Secondly, there are indeed major problems in mainstream Islamic teachings today regarding human rights and liberties. They include severe punishments for apostasy and blasphemy, legal inequalities for women or non-Muslims, institutions of “morality police,” and religious justifications of political violence.
But, alas, Christianity had traditions of religious violence and coercion for more than a millennium—from torture chambers of the Inquisition to heretics burned at the stake, from sectarian violence to antisemitic pogroms. In fact, just a few centuries ago, Christendom was the bastion of religious oppression, while the Islamic world offered freedom. Hence when Sephardic Jews were expelled from Catholic Spain in the 15th century, many of them found haven in the Ottoman Empire, the very seat of the Islamic caliphate. Hence when Protestants and Catholics were slaughtering each other in the 16th century, French philosopher Jean Bodin was admiring “the great emperour of the Turks,” which “permitteth every man to live according to his conscience.”
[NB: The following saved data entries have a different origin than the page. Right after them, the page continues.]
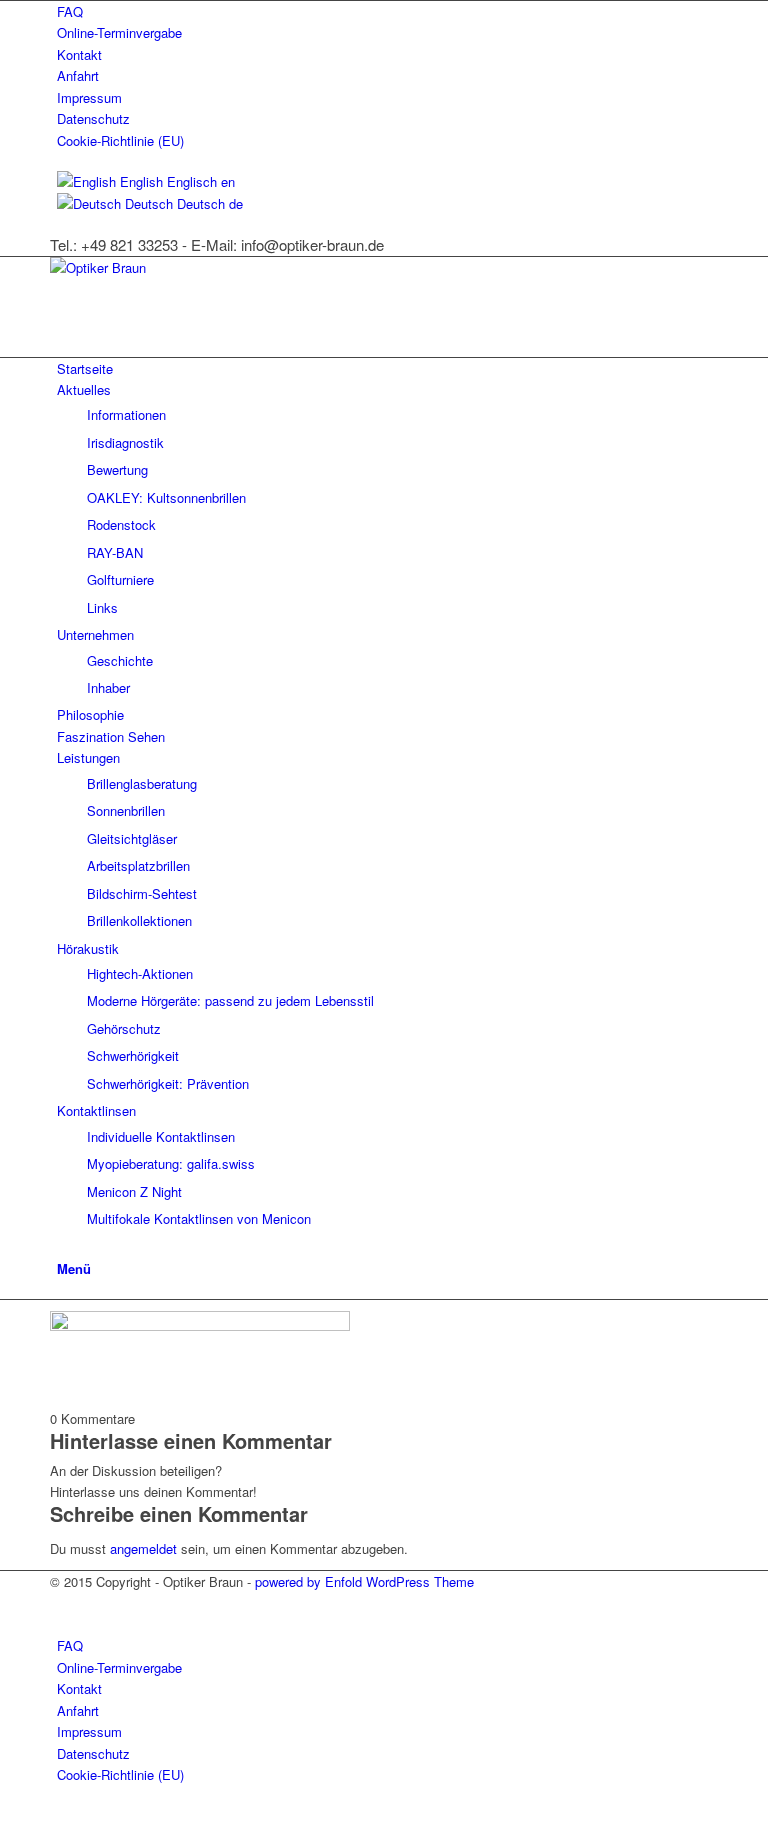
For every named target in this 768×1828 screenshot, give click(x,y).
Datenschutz (93, 118)
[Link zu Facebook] (62, 1603)
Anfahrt (78, 75)
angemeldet (143, 1548)
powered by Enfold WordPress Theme (364, 1581)
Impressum (89, 97)
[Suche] (62, 1245)
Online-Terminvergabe (119, 32)
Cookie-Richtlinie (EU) (120, 140)
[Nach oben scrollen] (5, 1815)
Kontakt (79, 54)
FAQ (70, 11)
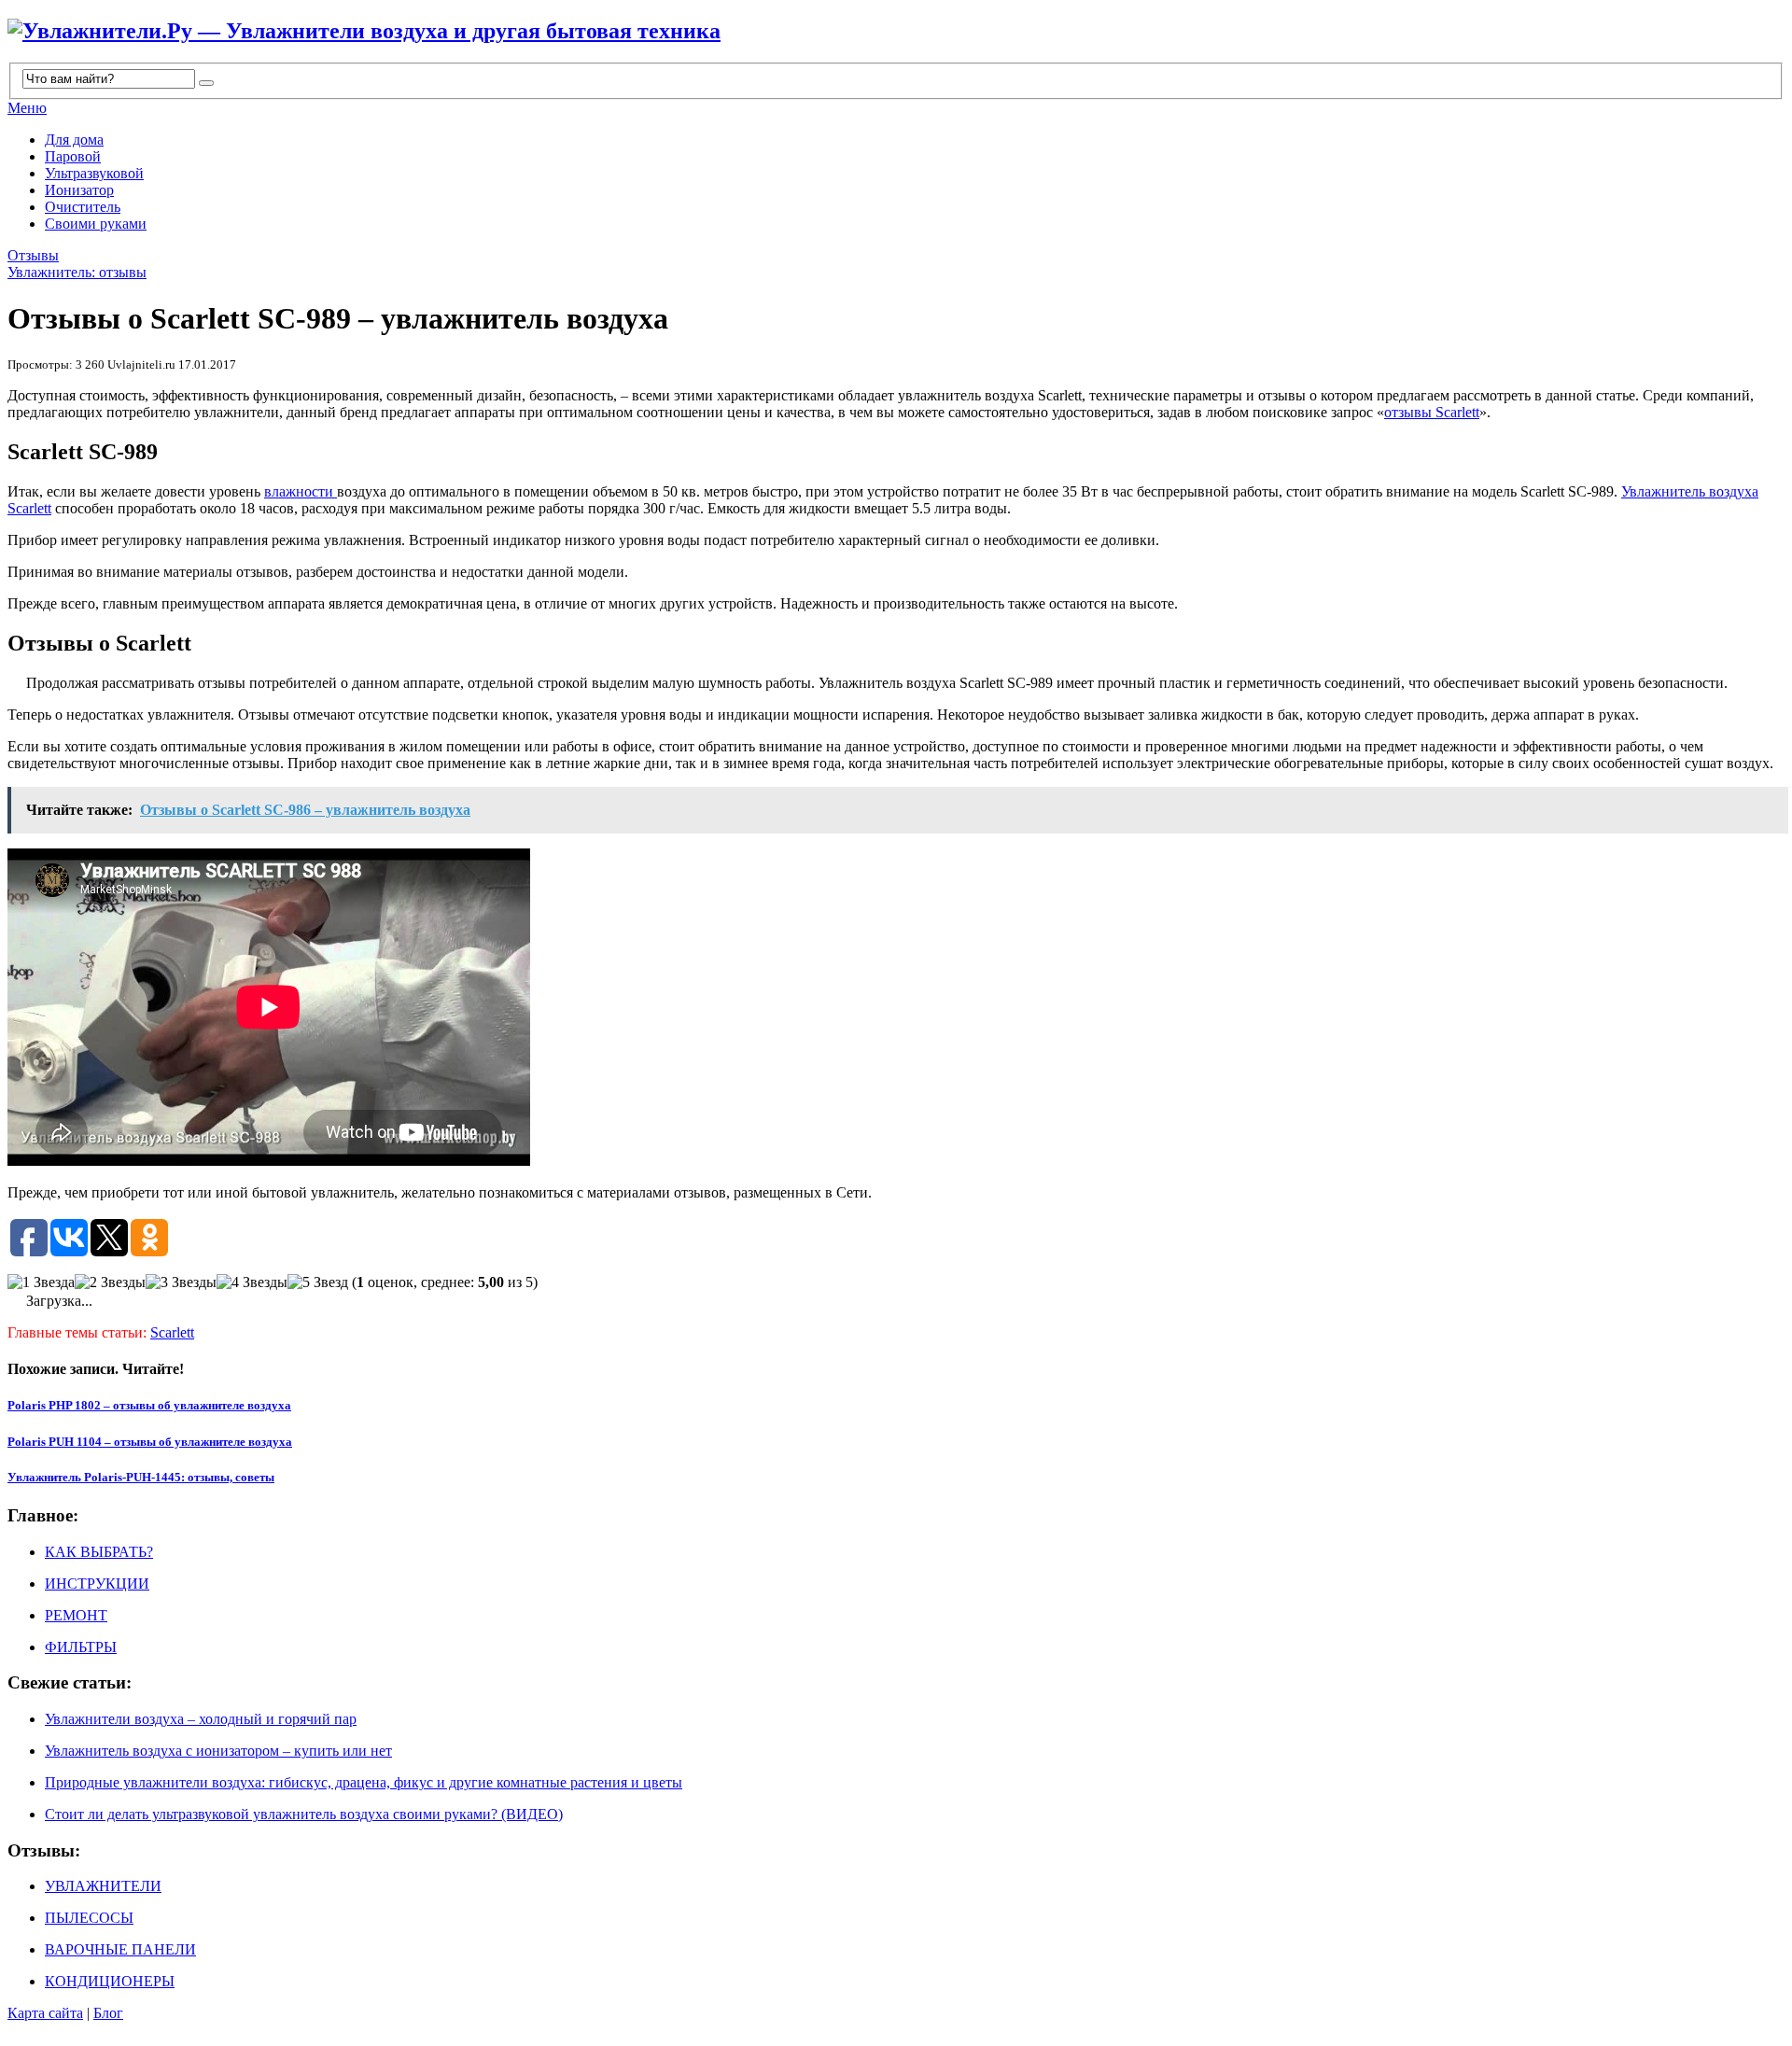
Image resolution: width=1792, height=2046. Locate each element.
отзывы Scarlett (1431, 412)
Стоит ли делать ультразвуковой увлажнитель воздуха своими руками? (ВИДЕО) (304, 1814)
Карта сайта (45, 2013)
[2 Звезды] (110, 1282)
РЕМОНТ (76, 1615)
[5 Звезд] (317, 1282)
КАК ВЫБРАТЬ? (99, 1552)
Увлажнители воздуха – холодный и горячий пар (201, 1719)
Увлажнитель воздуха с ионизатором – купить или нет (218, 1751)
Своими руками (96, 223)
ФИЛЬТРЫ (81, 1647)
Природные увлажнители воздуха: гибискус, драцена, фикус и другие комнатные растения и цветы (363, 1782)
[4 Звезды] (252, 1282)
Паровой (73, 156)
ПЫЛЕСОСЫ (89, 1918)
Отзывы (33, 255)
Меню (27, 108)
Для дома (74, 139)
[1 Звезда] (41, 1282)
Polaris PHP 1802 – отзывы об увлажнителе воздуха (149, 1405)
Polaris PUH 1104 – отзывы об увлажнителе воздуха (149, 1442)
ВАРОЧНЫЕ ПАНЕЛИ (120, 1949)
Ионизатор (79, 190)
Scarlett (172, 1332)
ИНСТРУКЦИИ (97, 1583)
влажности (300, 491)
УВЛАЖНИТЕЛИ (103, 1886)
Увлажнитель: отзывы (77, 272)
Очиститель (82, 207)
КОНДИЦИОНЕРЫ (110, 1981)
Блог (108, 2013)
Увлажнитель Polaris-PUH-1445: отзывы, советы (140, 1477)
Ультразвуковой (94, 173)
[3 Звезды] (181, 1282)
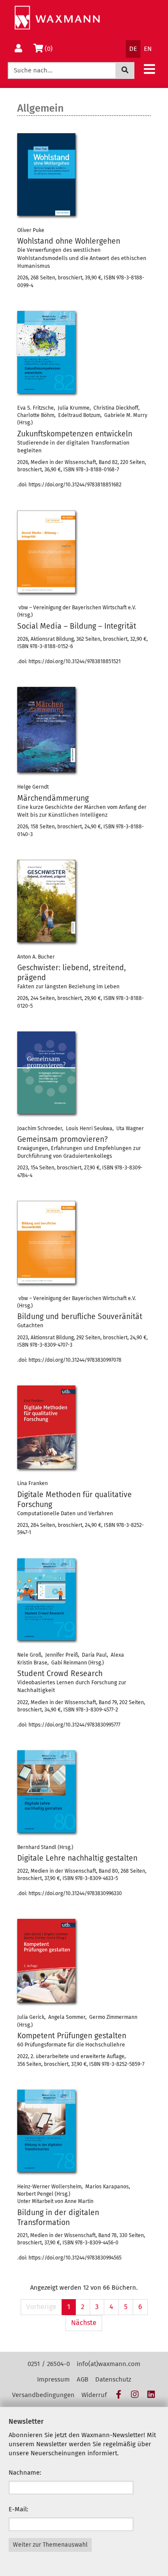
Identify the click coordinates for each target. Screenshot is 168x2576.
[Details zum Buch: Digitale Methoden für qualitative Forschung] (46, 1427)
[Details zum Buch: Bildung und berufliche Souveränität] (46, 1242)
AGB (82, 2379)
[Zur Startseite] (57, 18)
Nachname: (25, 2472)
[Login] (18, 49)
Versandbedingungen (43, 2395)
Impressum (53, 2379)
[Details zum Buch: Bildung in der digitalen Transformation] (46, 2131)
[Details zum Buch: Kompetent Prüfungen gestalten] (46, 1961)
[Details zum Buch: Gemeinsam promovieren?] (46, 1072)
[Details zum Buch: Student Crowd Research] (46, 1599)
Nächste (83, 2323)
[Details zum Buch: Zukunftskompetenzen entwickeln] (46, 352)
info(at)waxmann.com (108, 2364)
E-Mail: (18, 2509)
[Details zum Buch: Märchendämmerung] (46, 729)
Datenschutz (113, 2379)
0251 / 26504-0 (49, 2364)
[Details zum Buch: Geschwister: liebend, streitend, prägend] (46, 901)
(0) (50, 48)
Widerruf (94, 2395)
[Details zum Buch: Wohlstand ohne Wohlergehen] (46, 174)
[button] (149, 68)
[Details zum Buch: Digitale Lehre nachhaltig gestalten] (46, 1791)
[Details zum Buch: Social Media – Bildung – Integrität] (46, 552)
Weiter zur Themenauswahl (50, 2544)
Today, the scene is of course quite different: Minorities escape from the lands of Islam to the West, not the other way around, and it is the latter civilization where every person can live according to his conscience. But this is because latter-day Christianity has made its peace with the best political idea ever devised: liberalism. It was neither an easy nor a quick transformation. (It may not be even permanent, as there are Christians today—such as the Catholic integralists—who seriously want to turn the tide and go back to the good old days of medieval theocracy.) In the meantime, things got only worse in the Islamic world, where traditional pluralism was overshadowed by both new eruptions of religious fundamentalism, and ersatz religions of its own, such as xenophobic nationalism or “Arab socialism.”
In other words, it is not that Christianity is more “decent” than Islam, as Dawkins believes. He is just observing Christianity at its most liberal and relaxed stage, and while observing Islam at one of its most illiberal and anxious ones. But these tendencies within religions are not carved in stone. Freedoms are certainly “delayed” in the Middle East, as historian Timur Kuran rightly points out, but they are not necessarily denied.
Surely, it would be a major step for the Islamic civilization to finally liberalize. For many people, it may even be too major of a step to imagine that this is even possible. But thinking anew is what keeps the world going forward.
And if Dawkins can begin thinking anew about religion, all of us can.